Partons à la découverte d’une revue professionnelle éditée dans un autre pays, Information professional, par l’association britannique CILIP, « The library and information association« . J’ai en effet eu le loisir de lire deux leurs numéros de juin-juillet 2020 et octobre-novembre 2020. Voici un bref résumé des articles intéressants selon moi.
Octobre-novembre 2020
Dans ce numéro, je continue de découvrir la situation au Royaume-Uni.
Les bibliothèques scolaires écossaises ont fait l’objet d’un financement supplémentaire particulier du gouvernement écossais via le Scottish Library Improvement Fund, je pense sur ce qui ressemble à des appels à projets. Les bibliothécaires scolaires peuvent ainsi développer des services, soutenir l’éducation scolaire, mais aussi axer sur le bien-être des élèves et leur santé. L’accent est mis sur la créativité des programmes. Une des personnes au sein du gouvernement dit : « Nous savons d’expérience qu’une bibliothèque scolaire bien gérée peut avoir un impact positif sur la réussite et les attitudes face à l’apprentissage, donc avoir des ressources supplémentaires pour des programmes créatifs aident en ce sens. »
Dans la même veine, le service des bibliothèques scolaires de Warwickshire (un comté d’Angleterre) offre une aide pour deux villes et leurs écoles primaires, sur trois ans : une sélection d’ouvrages, une aide numérique et des visites conseils de spécialistes des bibliothèques. L’idée est d’encourager la lecture auprès des élèves et la confiance des écoles et le développement de leurs compétences pour la suite.
J’y remarque que le statut des bibliothécaires scolaires est différent de la France (bon je le savais mais même le financement est autre), plus axé sur le côté bibliothécaire (et moins sur le côté bénévole des professeurs des écoles) que l’on retrouve en France mais avec un discours appuyé sur le côté scolaire, réussite etc. L’intérêt des gouvernements est donc plus développé, mais le statut de professeurs (en plus de bibliothécaires) semblent manquer de ma vision du métier. En revanche, j’y retrouve la diversité et la créativité propres au métier dans les projets (encore une fois par rapport à l’autre n° de revue, avec une légitimité installée).

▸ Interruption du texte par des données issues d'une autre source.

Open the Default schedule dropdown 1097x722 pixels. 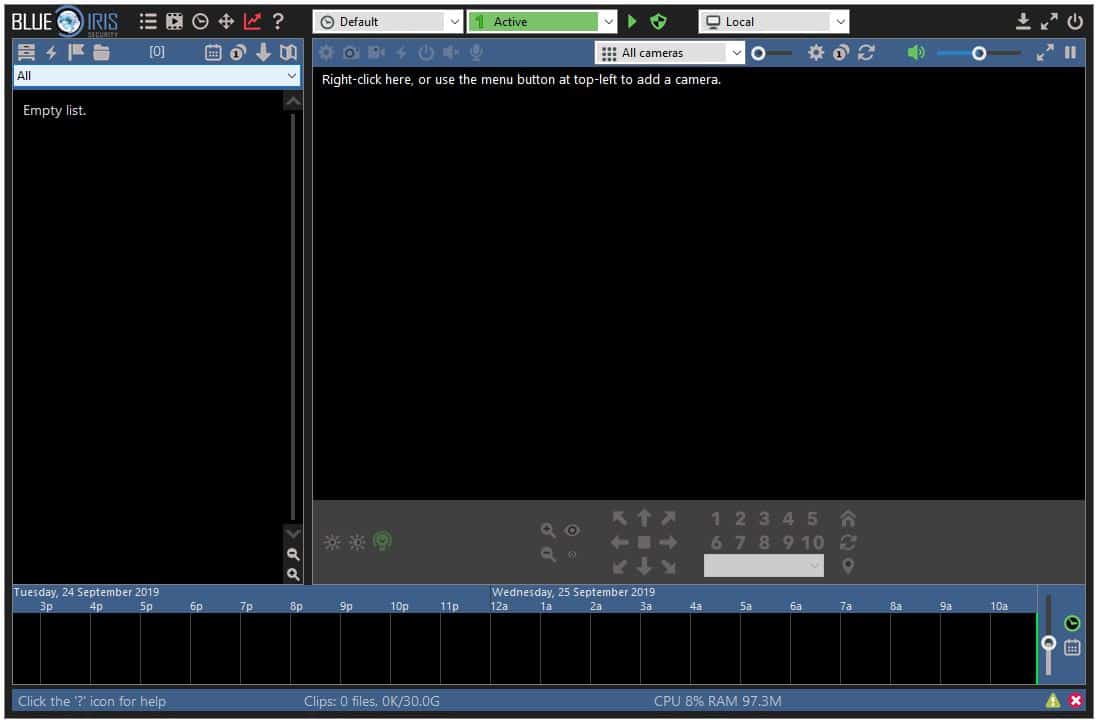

Ici un prix de l’association décerné à une bibliothécaire scolaire pour son investissement professionnel et pour ses formations, mais aussi pour son rôle dans l’association (branche écossaise, décidément ^^).
Présentation rapide d’une librairie suisse, cette fois Neuchâtel : bibliothèque publique et universitaire. On y a l’histoire du lieu plutôt un témoignage.
Présentation détaillée de la nouvelle bibliothèque publique d’Oslo, appelée Deichman, présentée niveau tourisme ici en français pour son modernisme.
Un article recense des situations de bibliothèques à travers le monde : Pakistan, Inde, Irlande, Dubai, Bengladesh, Irak, Zimbabwé, et un aperçu de la situation britannique.
Des dossiers variés sur travailler autrement en lien avec le confinement, le management, les méta-données…
Un article très intéressant sur information literacy, ou culture(s) de l’information : terme peu utilisé dans les écoles ou de façon floue. Il regroupe pour le Royaume-Uni trois autres termes : library user information (comprendre le lieu, la classification, la catalogue et les outils), classroom-based bibliographic instruction (méthodes de lecture, clés du livre…), study skills agenda (cheminement de pensées, prendre des notes, rédiger des dissertations et cie (essays)). L’article parle également du terme knowledge management, abrévié en KM. IL = information comprise dans le sens de sources publiées, KM = données récoltées par l’individu lui-même, souvent considérée comme brutes et à traiter avant d’être utiles; utile notamment au sein du monde du travail.
Un article sur des school librarians qui se démarquent : présentation d’une femme qui a formé à partir des recommandations de l’IFLA et a dû faire face à la formation professionnelle en temps de confinement.
Un court article sur le confinement britannique qui a révélé les freins à la performance des bibliothèques, en plus de ce qui fonctionne bien. Problème majeur : l’argent… Questionnement autour des pratiques de consommation des biens cultuels qui changent avec la crise. Les usagers des e-books n’ont pas été aussi nombreux que les prêts classiques d’une période « normale », avec des usagers laissés pour compte par le numérique. Les freins ont été la visibilité des offres et services, la communication et le lien avec le public, les compétences numériques et le manque de préparation.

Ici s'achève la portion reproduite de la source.